[地盤情報]  第21回(2005年11月掲載)

埋立地などの地盤補強について、その2

地面から深くなるに伴い、荷重が分散していく応力分散について考えてみます。ベタ基礎のように荷重が分散される形状においては、ある応力分散の公式より、10m×6mの2階建て木造にて、20KN/m2の支持力として、深さ4mにて、40%位の荷重となることがわかります。つまり、上載加重が20KN/m2とすると、4m下で8KN/m2位となるということです。もちろん、独立基礎や布基礎では、条件が異なってきます。

このことを考えてみますと、地盤補強で怖いのは柱状改良工事となります。摩擦力だけに頼ることになりますと、杭先端に上載加重を集中して受けることになり、杭先端の盤に対しては、何もしないより条件を悪くしてしまう可能性があるわけです。

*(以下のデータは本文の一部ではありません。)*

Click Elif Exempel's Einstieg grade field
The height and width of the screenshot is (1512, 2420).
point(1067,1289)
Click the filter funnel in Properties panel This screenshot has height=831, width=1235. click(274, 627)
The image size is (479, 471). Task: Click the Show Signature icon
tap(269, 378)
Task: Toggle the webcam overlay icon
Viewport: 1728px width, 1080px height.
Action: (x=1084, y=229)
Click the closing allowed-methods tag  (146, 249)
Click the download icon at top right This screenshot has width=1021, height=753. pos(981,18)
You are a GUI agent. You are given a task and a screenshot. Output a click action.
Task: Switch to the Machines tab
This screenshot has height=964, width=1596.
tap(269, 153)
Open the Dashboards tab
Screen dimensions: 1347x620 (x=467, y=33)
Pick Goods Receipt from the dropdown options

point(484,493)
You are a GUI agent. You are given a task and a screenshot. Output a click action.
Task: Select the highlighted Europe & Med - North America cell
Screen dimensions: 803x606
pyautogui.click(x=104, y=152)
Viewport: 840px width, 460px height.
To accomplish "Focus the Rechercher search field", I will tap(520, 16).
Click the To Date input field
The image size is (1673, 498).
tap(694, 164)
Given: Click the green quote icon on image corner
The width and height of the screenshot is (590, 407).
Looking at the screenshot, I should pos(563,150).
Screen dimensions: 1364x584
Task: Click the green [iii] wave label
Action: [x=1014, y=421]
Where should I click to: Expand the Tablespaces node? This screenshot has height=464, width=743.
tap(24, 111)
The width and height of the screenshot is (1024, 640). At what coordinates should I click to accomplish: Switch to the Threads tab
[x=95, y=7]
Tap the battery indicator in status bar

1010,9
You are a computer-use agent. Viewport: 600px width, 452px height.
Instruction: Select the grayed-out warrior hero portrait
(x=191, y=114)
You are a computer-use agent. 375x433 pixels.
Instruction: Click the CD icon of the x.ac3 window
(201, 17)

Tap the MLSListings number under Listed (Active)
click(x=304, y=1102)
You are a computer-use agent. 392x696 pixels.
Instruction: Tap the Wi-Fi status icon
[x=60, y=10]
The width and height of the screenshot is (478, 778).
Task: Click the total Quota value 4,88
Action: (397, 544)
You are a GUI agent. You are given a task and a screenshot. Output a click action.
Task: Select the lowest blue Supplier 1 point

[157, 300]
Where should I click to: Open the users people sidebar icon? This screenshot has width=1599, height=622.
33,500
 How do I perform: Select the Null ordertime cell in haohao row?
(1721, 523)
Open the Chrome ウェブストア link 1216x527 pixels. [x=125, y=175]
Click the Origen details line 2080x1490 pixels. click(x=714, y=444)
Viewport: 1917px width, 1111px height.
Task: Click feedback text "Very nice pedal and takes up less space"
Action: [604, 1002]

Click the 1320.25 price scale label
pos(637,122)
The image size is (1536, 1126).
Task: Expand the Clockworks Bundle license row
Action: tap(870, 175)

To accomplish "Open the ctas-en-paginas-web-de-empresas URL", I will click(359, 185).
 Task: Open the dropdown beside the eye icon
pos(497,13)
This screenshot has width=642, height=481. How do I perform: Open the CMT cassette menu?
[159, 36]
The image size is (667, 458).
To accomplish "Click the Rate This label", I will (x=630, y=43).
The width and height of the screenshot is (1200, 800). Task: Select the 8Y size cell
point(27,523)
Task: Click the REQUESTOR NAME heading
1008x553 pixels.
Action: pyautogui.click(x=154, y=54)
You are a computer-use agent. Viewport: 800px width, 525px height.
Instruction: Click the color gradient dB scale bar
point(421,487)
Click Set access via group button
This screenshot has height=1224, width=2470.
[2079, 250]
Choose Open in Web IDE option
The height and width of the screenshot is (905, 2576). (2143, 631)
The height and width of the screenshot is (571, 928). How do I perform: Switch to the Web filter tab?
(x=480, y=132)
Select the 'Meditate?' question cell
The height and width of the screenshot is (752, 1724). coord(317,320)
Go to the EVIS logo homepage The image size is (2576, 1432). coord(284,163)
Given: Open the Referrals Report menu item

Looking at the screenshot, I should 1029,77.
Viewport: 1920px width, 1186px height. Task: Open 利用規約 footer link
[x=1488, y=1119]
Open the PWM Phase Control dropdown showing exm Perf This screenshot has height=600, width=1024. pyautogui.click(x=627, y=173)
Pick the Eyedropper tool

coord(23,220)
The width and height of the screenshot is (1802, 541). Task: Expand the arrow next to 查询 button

考え方としては、上層部分をしっかりと固め、支持力を上げることと、荷重をできうる限り分散させることとなります。割栗を厚く施工するのも効果があります。

美装では、ジオクロスというデュポン社製の特殊シートを張り込み、張力と摩擦力で不同沈下を抑える工法を採用しております。

あくまでも地盤状況によってですが、表面をセメント系固化材でしっかりと固め、その上にジオクロスを施工することで、充分な効果を期待することができます。もちろん地盤保証の対象の工法です。25mの杭施工も1つの方法ですが、費用はかなりな事になりますね。